*Parts of the exercise*.
A - In the hedge fund Q&A, which rule of Regulation D prohibits general solicitation and general advertising?
B - In the hedge fund Q&A, write out everything from "Answer: Rule 502(C)" down to "a prior relationship.", substituting "licensed brokers" for "Registered Broker Dealers".

Question: How do I offer to sell interest in my fund?
Answer: Rule 502(C) of Regulation D prohibits any form of a general solicitation or general advertising. Generally the interests in your hedge fund may sold by Registered Broker Dealers or officers of the management (general partner) to those persons with whom there has been a prior relationship.
Question: Are there any dollar offering limits on issuers of securities relying on Rule 506 of Regulation D?
Question: I have heard that hedge funds sell their interests only to "accredited investors." Is the hedge fund restricted to selling only to "accredited investors" and what is an "accredited investor"?

*Data provided*.

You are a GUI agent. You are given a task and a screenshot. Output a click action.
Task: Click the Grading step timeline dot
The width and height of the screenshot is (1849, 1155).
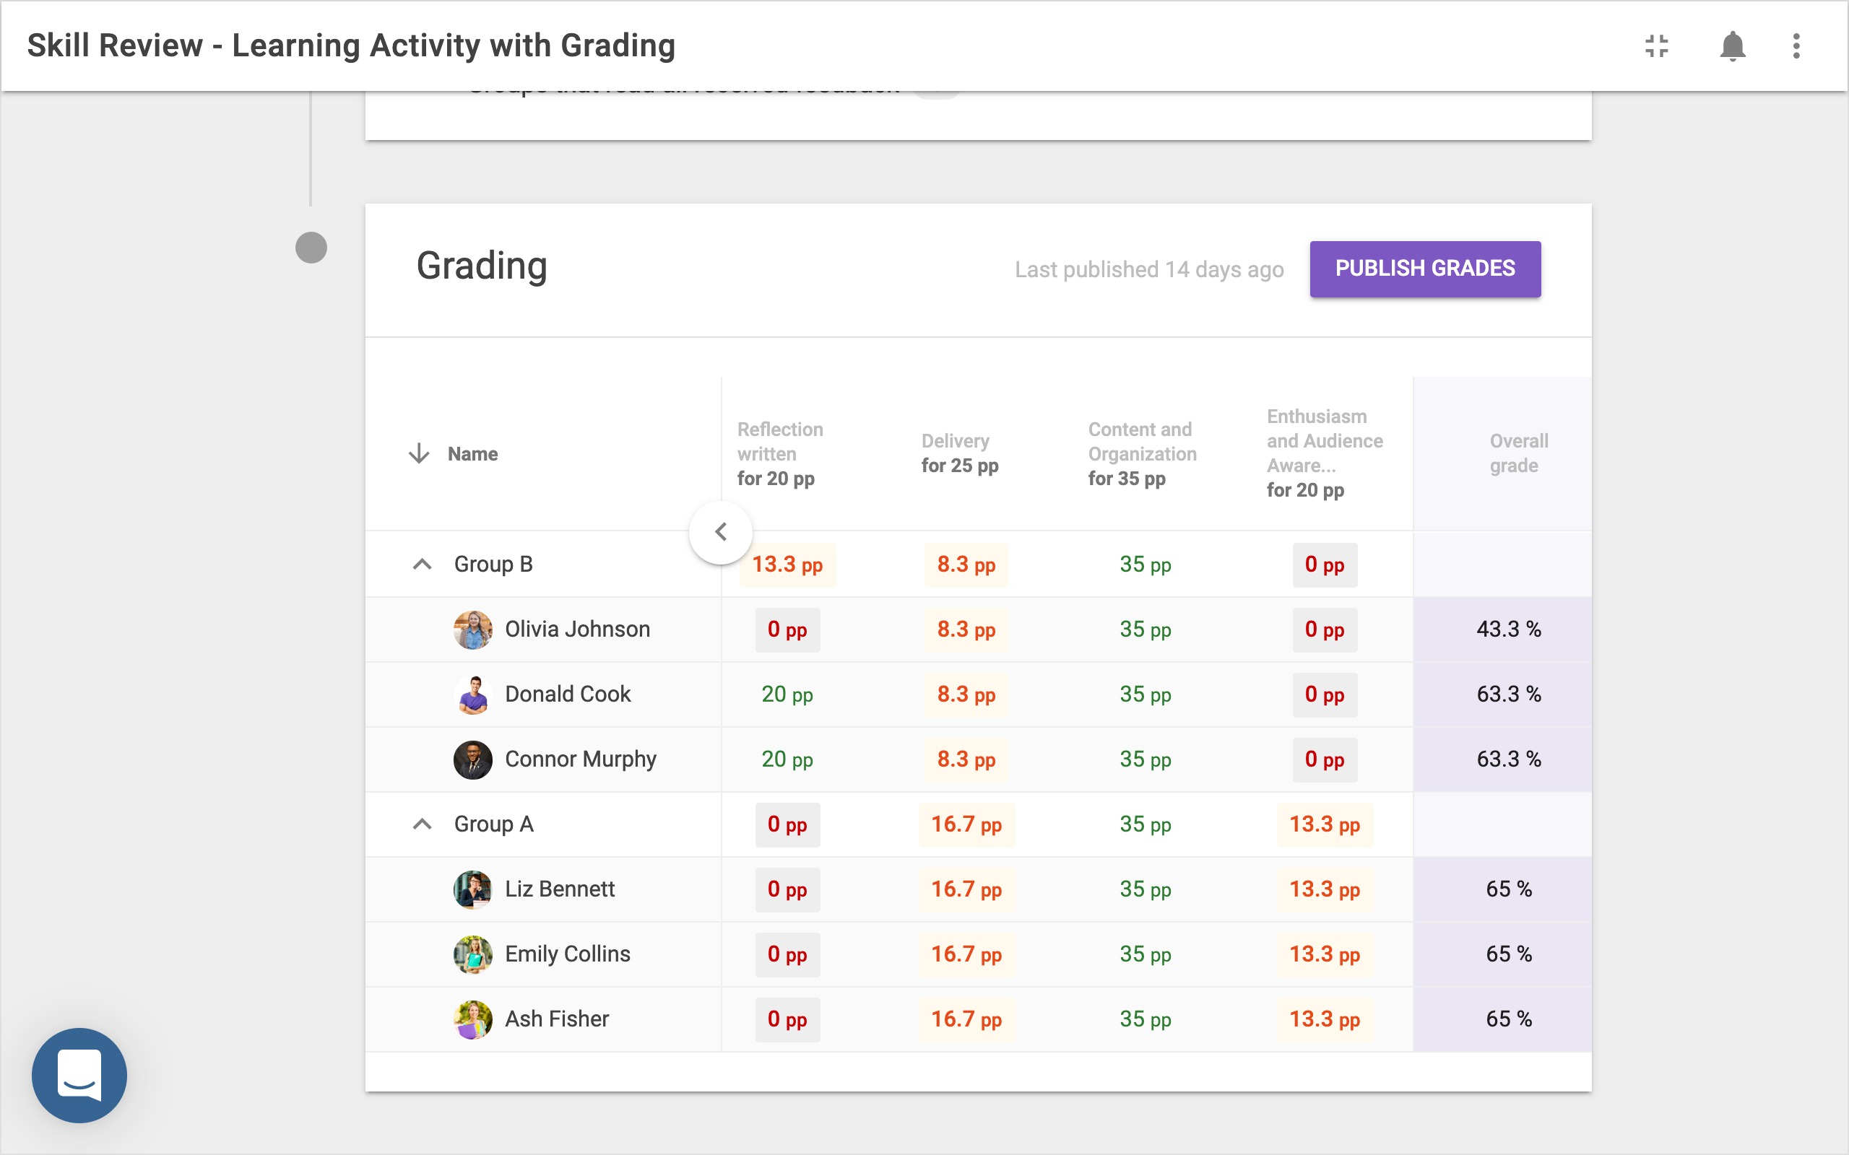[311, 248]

*Exercise solutions*.
A - Rule 502(C)

B -
Answer: Rule 502(C) of Regulation D prohibits any form of a general solicitation or general advertising. Generally the interests in your hedge fund may sold by licensed brokers or officers of the management (general partner) to those persons with whom there has been a prior relationship.